ÂGEHÎ, Mansûr

(ö. 985/1577)

Divan şairi.

Rumeli’de Vardar Yenicesi’nde doğdu. Hayatı hakkında fazla bilgi yoktur. Bazı tezkirelerde medrese öğreniminden sonra Kaptan Piyâle Paşa’nın maiyetinde donanmada görev yaptığı kaydedilmekte, ayrıca “Hoca Kaynı” lakabıyla tanınan Mahmud Çelebi’nin yanında mülâzım olduğu bilinmektedir. İstanbul ve Gelibolu’da müderrislik ve kadılık yaptı. Kadılıktan mâzul iken vefat etti. Kafzâde Fâizî, “Âgehî’ye kıla rahmet Mennân” mısraını onun ölüm tarihi olarak göstermektedir (985/1577).

Faziletli, cömert, hoşsohbet, rind, âlim ve zeki bir kişi olan Âgehî’nin mizah kabiliyeti oldukça yüksek bir şair olduğu kaynaklarda zikredilmektedir. Az yazmış olmasına rağmen divan şairlerinin kudretlilerinden kabul edilmiştir. Mürettep bir divanı bulunmamakta, şiirlerine çeşitli mecmualarda rastlanmaktadır. Mahallî bir renk taşıyan âşıkane duyguların denizcilik tâbirleriyle anlatıldığı orijinal bir kasidesi şaire bir hayli şöhret kazandırmıştır. Otuz bir beyitten meydana gelen kaside, bugün unutulmuş birçok denizcilik teriminin anlaşılması bakımından önemlidir. Devrinde ve daha sonra büyük ilgi görerek birçok şair tarafından tahmis ve tanzir edilmiştir. Kaynaklar, kasidenin Piyâle Paşa’nın Akdeniz seferi (1555) dönüşünden sonra yazılmış olabileceğini, Piyâle Paşa’nın seferden dönünce kasideyi Kanûnî Sultan Süleyman’a arzettiğini, padişahın da şaire mükâfat olarak İstanbul’da Molla Şeref Medresesi müderrisliğini verdiğini naklederler. Divan şiirine değişik bir söyleyiş tarzı getiren bu manzume ve tahmisleri, A. Tietze tarafından neşredilmiştir.
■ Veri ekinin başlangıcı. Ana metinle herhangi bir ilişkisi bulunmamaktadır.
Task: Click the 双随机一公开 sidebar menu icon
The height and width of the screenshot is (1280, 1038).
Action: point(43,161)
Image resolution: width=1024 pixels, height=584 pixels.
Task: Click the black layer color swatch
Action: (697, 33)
Âgehî’nin kaynaklarda zikredilen, ancak yakın tarihlere kadar hiçbir nüshasına rastlanmayan Sigetvar Fetihnâmesi adlı eserinin iki nüshası


Hüseyin Gazi Yurdaydın tarafından bulunmuştur. Bunlardan Ankara İl Halk Kütüphanesi’nde bulunan nüsha Sigetvar Târihi adı ile kayıtlıdır (nr. 686). Bu nüshadan, Âgehî’nin bizzat Sigetvar seferine katıldığı, eserini Sokullu Mehmed Paşa’ya takdim ettiği ve bu sırada da kadı olduğu öğrenilmektedir. Eserin diğer nüshası Fetihnâme-i Kal‘a-i Sigetvar adıyla İstanbul Üniversitesi Kütüphanesi’nde (TY, nr. 3884) bulunmaktadır. Âgehî’nin Menâkıb-ı İmam Gazzâlî adlı mensur bir eseri de Süleymaniye Kütüphanesi’ndedir (Hacı Mahmud Efendi, nr. 4651).

BİBLİYOGRAFYA:

Âşık Çelebi, Tezkire, İÜ Ktp., TY, nr. 171; Kafzâde Fâizî, Zübdetü’l-eş‘âr, İÜ Ktp., TY, nr. 1646; Osmanlı Müellifleri, III, 4; S. Nüzhet Ergun, Türk Şairleri, İstanbul 1936-45, I, 16-18; Banarlı, RTET, I, 576; Agâh Sırrı Levend, Türk Edebiyatı Tarihi, Ankara 1973, I, 438; Harun Tolasa, Sehî, Latîfî, Âşık Çelebi Tezkirelerine Göre 16. y.y.’da Edebiyat Araştırma ve Eleştirisi, İzmir 1983, I, 31, 32, 102, 140; A. Tietze, “XVI. Asır Türk Şiirinde Gemici Dili, Âgehî Kasidesi ve Tahmisleri”, TM, IX (1951), s. 113-137; a.mlf., “Agehı”, EI² (İng.), I, 245; Hüseyin G. Yurdaydın, “Sigetvarnâmeler”, AÜİFD, II-III (1952), s. 130-132; M. Şakir Ülkütaşır, “Âgehî”, İTA, I, 140-141.